BP, 8 others sued by U.S. for Gulf oil spill
The Justice Department in Washington, D.C., on Wednesday sued BP Exploration and Production Inc. and eight other companies in the Gulf oil spill disaster in an effort to recover billions of dollars from the largest offshore spill in U.S. history.
The Obama administration's lawsuit asks that the companies be held liable without limitation under the Oil Pollution Act for all removal costs and damages caused by the oil spill, including damages to natural resources. The lawsuit also seeks civil penalties under the Clean Water Act.
An explosion that killed 11 workers at BP's Macondo well last April led to oil spewing from the company's undersea well — more than 200 million gallons in all by the government's estimate. BP disputes the figure.
The department filed the suit in federal court in New Orleans. The other defendants in the case are Anadarko Exploration & Production and Anadarko Petroleum Corp.; MOEX Offshore 2007; Triton Asset Leasing; Transocean Holdings and Transocean Offshore Deepwater Drilling Inc. and Transocean Deepwater Inc.; and BP's insurer, QBE Underwriting Ltd./Lloyd's Syndicate 1036.
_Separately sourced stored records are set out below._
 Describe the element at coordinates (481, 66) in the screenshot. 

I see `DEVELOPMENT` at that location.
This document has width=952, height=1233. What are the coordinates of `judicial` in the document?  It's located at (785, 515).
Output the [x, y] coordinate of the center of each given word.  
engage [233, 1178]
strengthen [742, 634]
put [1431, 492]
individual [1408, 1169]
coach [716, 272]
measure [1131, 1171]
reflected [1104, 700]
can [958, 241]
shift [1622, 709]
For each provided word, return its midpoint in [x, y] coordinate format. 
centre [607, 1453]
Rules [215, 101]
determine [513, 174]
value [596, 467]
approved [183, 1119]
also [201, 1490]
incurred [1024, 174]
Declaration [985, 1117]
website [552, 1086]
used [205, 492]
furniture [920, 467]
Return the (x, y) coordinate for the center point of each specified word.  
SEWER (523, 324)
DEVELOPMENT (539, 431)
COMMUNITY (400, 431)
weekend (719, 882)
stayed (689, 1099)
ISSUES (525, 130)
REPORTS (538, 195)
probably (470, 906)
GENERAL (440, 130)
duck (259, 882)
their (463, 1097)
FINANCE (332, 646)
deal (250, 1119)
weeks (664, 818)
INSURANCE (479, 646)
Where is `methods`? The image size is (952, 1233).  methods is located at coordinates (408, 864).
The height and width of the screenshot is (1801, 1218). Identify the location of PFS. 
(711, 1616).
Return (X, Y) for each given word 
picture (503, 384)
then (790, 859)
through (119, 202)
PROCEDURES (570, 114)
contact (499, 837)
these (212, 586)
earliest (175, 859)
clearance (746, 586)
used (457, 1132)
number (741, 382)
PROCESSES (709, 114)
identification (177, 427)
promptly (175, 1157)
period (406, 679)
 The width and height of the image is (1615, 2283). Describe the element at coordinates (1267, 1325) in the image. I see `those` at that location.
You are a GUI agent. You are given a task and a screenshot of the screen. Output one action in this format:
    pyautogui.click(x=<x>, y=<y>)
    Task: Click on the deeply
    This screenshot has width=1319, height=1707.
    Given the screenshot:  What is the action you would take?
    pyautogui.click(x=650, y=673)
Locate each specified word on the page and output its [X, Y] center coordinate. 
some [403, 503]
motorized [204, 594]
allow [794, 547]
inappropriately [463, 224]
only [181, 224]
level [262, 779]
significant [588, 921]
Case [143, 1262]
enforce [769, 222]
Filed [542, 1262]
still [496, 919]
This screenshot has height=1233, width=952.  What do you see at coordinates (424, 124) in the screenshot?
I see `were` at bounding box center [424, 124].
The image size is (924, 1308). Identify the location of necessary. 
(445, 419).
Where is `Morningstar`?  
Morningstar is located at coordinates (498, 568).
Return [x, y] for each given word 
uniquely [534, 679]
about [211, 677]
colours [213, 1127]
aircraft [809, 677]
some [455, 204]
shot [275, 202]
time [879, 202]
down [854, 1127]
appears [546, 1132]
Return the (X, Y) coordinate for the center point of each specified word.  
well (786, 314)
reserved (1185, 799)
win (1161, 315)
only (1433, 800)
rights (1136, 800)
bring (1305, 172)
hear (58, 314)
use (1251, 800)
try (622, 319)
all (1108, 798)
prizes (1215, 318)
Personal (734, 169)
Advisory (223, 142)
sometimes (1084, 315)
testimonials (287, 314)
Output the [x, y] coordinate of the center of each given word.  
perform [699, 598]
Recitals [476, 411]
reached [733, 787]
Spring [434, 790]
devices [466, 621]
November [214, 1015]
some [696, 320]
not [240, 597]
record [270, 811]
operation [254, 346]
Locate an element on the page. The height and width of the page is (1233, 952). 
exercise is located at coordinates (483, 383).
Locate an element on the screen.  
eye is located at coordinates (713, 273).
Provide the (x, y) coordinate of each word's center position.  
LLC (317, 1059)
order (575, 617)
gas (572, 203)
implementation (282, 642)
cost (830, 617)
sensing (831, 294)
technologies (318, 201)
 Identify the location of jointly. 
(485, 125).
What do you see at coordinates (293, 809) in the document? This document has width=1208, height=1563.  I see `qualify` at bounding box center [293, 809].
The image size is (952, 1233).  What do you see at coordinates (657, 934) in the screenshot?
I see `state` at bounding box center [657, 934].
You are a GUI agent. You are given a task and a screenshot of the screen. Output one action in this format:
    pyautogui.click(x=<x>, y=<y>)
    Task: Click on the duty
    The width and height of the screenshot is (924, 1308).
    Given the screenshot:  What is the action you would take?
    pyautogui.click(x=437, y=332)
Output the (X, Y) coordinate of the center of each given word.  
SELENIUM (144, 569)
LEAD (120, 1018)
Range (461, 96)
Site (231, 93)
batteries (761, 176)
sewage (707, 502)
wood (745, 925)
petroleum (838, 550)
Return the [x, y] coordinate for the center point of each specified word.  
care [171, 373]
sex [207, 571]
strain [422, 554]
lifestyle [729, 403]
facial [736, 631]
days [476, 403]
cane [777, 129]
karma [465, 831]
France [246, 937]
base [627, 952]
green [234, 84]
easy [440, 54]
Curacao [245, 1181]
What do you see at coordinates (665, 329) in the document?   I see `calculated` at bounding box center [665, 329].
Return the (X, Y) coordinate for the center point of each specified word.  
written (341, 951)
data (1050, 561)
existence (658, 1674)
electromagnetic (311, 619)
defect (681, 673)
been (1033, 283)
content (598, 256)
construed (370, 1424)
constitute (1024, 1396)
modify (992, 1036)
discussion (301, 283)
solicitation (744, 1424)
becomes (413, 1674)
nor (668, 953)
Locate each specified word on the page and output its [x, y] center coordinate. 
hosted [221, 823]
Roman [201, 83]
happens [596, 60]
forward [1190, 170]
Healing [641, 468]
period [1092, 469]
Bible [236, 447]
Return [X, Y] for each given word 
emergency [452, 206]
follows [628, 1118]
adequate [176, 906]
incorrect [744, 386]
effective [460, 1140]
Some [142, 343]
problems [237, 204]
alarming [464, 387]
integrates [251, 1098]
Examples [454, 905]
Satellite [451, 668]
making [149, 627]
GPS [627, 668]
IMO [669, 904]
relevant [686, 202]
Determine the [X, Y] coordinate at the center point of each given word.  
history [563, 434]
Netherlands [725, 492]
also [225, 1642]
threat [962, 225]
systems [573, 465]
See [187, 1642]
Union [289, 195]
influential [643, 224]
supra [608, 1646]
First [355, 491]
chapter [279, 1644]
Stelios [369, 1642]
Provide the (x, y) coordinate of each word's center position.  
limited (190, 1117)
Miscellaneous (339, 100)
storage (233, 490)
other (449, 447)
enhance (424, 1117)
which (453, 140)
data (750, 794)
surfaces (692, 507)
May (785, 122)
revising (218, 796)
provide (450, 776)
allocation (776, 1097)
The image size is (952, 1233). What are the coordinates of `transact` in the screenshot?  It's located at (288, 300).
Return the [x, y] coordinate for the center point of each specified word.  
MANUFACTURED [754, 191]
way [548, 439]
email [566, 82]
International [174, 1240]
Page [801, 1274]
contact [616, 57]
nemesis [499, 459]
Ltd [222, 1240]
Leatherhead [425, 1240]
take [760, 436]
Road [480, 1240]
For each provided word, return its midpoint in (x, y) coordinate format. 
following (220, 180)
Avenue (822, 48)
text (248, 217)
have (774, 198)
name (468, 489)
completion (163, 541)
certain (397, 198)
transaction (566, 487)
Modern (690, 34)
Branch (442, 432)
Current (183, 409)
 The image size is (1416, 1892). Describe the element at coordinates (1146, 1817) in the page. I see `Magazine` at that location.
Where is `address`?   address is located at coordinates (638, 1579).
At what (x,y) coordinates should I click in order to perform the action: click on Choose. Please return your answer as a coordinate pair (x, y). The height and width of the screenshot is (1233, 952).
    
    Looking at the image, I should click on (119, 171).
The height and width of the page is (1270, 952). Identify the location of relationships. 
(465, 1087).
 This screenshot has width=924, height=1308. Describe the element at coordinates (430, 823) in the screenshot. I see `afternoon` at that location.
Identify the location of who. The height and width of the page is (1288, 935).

Anadarko and MOEX are minority owners of the well that blew out. Transocean owned the rig that BP was leasing. QBE/Lloyd's can be held liable only up to the amount of insurance policy coverage under the Oil Pollution Act and is not being sued under the Clean Water Act.
The lawsuit alleges that safety and operating regulations were violated in the period leading up to April 20. It says that the defendants failed to keep the Macondo well under control during that period and failed to use the best available and safest drilling technology to monitor the well's conditions.
They also failed to maintain continuous surveillance and failed to maintain equipment and material that were available and necessary to ensure the safety and protection of personnel, equipment, natural resources and the environment, the suit charges.
Before Wednesday, potential class-action lawsuits had been filed in the Gulf oil spill by fishing and seafood interests, the tourism industry, restaurants and clubs, property owners losing vacation renters — even vacationers who claim the spill forced them to cancel and lose a deposit. So far, more than 300 suits have been spawned by the spill and consolidated in federal court in New Orleans.
Wednesday's move by the Justice Department follows a decision by President Barack Obama's administration not to open new areas of the eastern Gulf and Atlantic seaboard to drilling.